There is a pervasive and seductive myth that exists in our culture; the myth that if we attain certain things in life, we can escape hardship, pain, struggle, and suffering. We see this myth often personified through marketing, political dogmas, and (influencer) lifestyles, and, over the past decade or so, we have seen this myth grow exponentially in the world of personal growth and healing.
We imagine that if we just work hard enough, meditate long enough, and process our trauma deeply enough, we will arrive at some promised land where pain no longer touches us. But this belief itself only creates more distress, dis-ease, and disillusion — more pain caused by false expectation, spiritual bypassing, or waiting for a life that will never come.
But when we look closely at the nature of growth and healing, the truth is both simpler and more profound: Healing does not make suffering disappear — it expands our capacity to be with it.
As Jon Kabat-Zinn reminds us,
“You can’t stop the waves, but you can learn to surf.”
The ocean of life continues its motion — storms still gather, losses still arrive, the body still ages and aches. What changes is not the presence of difficulty, but our relationship to it.
One of my favorite “mentors from afar”, Pema Chödrön, teaches that the fundamental ambiguity of being human never resolves. (I am always amazed by her ability to provide such depth and wisdom in her words. She has a way of conveying the human experience in a simple and approachable manner that is both digestible and inspiring.) Pema Chödrön writes,
“The most fundamental aggression to ourselves is to remain ignorant by not having the courage and respect to look at ourselves honestly and gently.”
Healing is not about transcending our humanness or eliminating vulnerability. It is about turning toward ourselves with honesty and compassion, again and again, even when — especially when — life brings us to our knees.
When we heal past traumas or expand our capacity to be with what is, we aren’t building walls to keep pain out. Instead, we develop what Jack Kornfield calls “a wise heart” — a heart that can hold both joy and sorrow, that understands suffering as part of the primordial texture of existence. We learn that we can be broken open rather than broken down, that our wounds can become sources of wisdom and connection rather than shame and isolation.

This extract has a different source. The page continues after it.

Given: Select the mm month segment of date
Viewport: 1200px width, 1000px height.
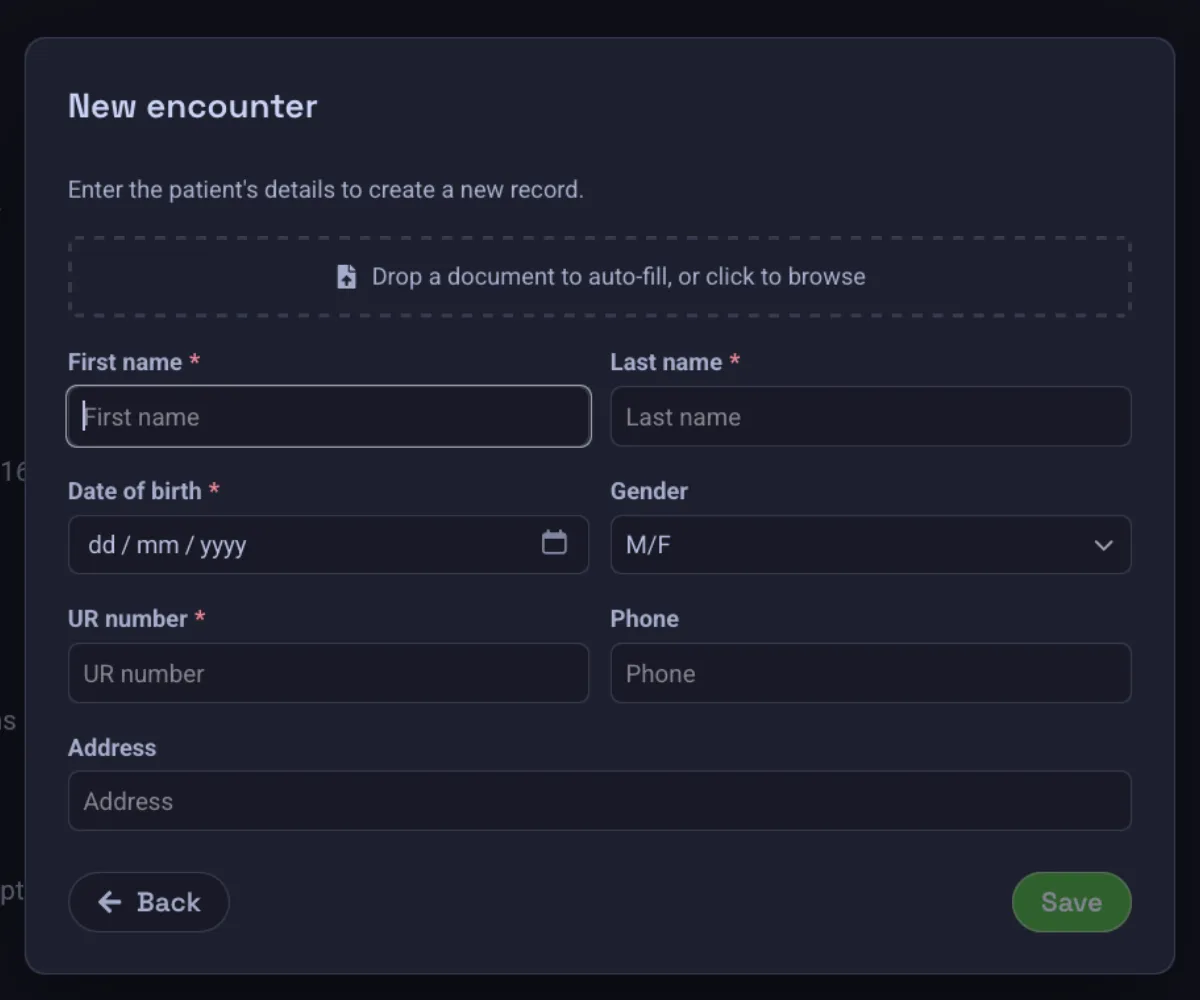Looking at the screenshot, I should (x=158, y=545).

The healed (healing) person still grieves. They still feel fear, anger, loneliness. They still face illness, loss, and pain. They are still visited by stress, crash-outs, self-doubt, and craving. But there is a crucial difference between those who have accepted the true nature of healing and one who still fights against it. Those who have accepted the true nature of the path have learned to meet the experiences without adding layers of resistance; without exhausting themselves further by believing the narrative that something has gone terribly wrong simply because life is being life.

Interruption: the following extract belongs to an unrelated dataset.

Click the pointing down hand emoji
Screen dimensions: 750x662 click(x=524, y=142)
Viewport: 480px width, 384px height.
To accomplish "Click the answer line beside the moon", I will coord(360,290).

I like to remind myself that, even after attaining enlightenment, the Buddha was still visited by Mara, the malicious tempter that tries to steer us from awakening, and the Buddha still experienced pain in the body as the body aged.
Healing is not the absence of pain. It is the expansion of our capacity to be present with whatever arises. It is the cultivation of what Kabat-Zinn calls “bare attention” — the ability to witness our experience without immediately judging it, fixing it, or pushing it away. It is the radical acceptance that, as Kornfield says,
“the trouble is, you think you have time” to wait until everything is perfect before you fully show up for your life.
From this view, we remember that healing is a practice, not a destination. It is a daily choice to meet ourselves and our circumstances with tenderness rather than violence, with curiosity rather than condemnation. It is the understanding that being whole doesn’t mean being untouched by life, but being present for all of it, the bitter and the sweet alike.
For myself, I have found that my deepest healing was made possible when I finally stopped waiting for the hurt and hardship to end before I began truly living. Maybe you will find that, too.

I subscribe to anyone who quotes Jon Kabat-Zinn. Beautiful post.
This distinction is important - the idea that healing is learning to live alongside difficulty rather than being freed from it entirely. It reframes resilience not as bouncing back, but as growing roots deeper where you're planted.